**Your objective**
Somewhere below are a line with "Click the Monza" and a later line with "The width and height of the screenshot is (970, 618).". Output exactly those lines and all lines between them.

START Records supplied

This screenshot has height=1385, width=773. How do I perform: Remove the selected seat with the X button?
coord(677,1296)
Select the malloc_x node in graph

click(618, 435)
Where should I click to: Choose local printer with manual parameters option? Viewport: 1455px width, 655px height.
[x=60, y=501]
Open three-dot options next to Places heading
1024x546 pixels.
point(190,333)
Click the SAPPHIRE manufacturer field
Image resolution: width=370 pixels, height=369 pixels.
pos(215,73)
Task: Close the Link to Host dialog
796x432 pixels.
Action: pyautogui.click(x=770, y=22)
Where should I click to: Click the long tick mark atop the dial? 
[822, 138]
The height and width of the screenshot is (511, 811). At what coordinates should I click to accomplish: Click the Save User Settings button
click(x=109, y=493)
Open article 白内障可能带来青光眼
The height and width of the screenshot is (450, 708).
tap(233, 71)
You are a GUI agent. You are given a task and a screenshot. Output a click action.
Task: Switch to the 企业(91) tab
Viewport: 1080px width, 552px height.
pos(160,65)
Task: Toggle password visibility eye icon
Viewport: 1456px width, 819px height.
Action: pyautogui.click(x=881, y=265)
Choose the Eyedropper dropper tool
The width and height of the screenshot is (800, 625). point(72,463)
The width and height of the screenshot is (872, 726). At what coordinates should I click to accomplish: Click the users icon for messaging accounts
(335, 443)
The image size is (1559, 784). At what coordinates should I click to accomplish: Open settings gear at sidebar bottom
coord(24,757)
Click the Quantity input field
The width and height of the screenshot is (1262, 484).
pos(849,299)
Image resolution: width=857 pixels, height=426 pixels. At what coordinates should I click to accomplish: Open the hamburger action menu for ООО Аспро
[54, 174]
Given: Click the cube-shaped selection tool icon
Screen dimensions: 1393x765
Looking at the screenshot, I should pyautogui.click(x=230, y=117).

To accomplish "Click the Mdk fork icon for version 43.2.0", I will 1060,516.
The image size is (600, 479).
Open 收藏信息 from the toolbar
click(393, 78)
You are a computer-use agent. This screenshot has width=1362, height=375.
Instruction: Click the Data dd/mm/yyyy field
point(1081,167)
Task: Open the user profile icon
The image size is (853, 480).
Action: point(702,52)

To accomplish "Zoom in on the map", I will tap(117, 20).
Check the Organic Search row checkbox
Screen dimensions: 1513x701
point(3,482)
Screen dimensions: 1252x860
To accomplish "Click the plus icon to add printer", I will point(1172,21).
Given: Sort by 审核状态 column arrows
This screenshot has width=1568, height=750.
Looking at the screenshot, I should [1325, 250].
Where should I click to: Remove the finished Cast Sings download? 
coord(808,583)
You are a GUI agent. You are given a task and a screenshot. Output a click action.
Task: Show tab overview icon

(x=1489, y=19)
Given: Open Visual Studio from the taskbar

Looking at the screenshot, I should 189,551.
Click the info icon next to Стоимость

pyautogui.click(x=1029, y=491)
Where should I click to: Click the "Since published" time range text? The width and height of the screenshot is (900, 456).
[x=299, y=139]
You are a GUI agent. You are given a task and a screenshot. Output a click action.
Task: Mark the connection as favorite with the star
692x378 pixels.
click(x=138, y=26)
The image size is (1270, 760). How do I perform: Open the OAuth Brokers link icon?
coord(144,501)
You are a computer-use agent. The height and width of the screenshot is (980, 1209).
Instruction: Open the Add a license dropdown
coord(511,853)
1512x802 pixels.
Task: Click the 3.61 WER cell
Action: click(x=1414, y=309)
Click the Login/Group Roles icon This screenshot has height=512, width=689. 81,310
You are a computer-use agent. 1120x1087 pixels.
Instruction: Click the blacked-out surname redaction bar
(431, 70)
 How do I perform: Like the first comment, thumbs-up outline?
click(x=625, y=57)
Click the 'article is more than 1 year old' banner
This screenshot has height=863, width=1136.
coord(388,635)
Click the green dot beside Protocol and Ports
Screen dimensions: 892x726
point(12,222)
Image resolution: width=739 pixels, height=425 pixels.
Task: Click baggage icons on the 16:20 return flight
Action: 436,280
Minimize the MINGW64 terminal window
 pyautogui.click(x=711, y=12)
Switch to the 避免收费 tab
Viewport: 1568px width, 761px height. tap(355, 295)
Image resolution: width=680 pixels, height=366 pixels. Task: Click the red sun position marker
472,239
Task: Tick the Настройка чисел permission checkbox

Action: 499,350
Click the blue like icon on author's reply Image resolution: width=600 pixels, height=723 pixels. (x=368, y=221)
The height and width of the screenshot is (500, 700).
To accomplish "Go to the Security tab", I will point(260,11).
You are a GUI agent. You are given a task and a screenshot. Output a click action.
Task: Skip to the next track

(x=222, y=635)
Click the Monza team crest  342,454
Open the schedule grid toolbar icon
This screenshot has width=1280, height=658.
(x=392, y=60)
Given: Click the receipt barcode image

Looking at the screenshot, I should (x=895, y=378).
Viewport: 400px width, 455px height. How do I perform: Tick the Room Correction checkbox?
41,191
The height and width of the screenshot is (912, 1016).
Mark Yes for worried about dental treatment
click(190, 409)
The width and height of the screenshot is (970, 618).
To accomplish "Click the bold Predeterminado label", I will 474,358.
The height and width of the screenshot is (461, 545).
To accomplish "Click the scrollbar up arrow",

END Records supplied

**Task result**
Click the Monza team crest  342,454
Open the schedule grid toolbar icon
This screenshot has width=1280, height=658.
(x=392, y=60)
Given: Click the receipt barcode image

Looking at the screenshot, I should (x=895, y=378).
Viewport: 400px width, 455px height. How do I perform: Tick the Room Correction checkbox?
41,191
The height and width of the screenshot is (912, 1016).
Mark Yes for worried about dental treatment
click(190, 409)
The width and height of the screenshot is (970, 618).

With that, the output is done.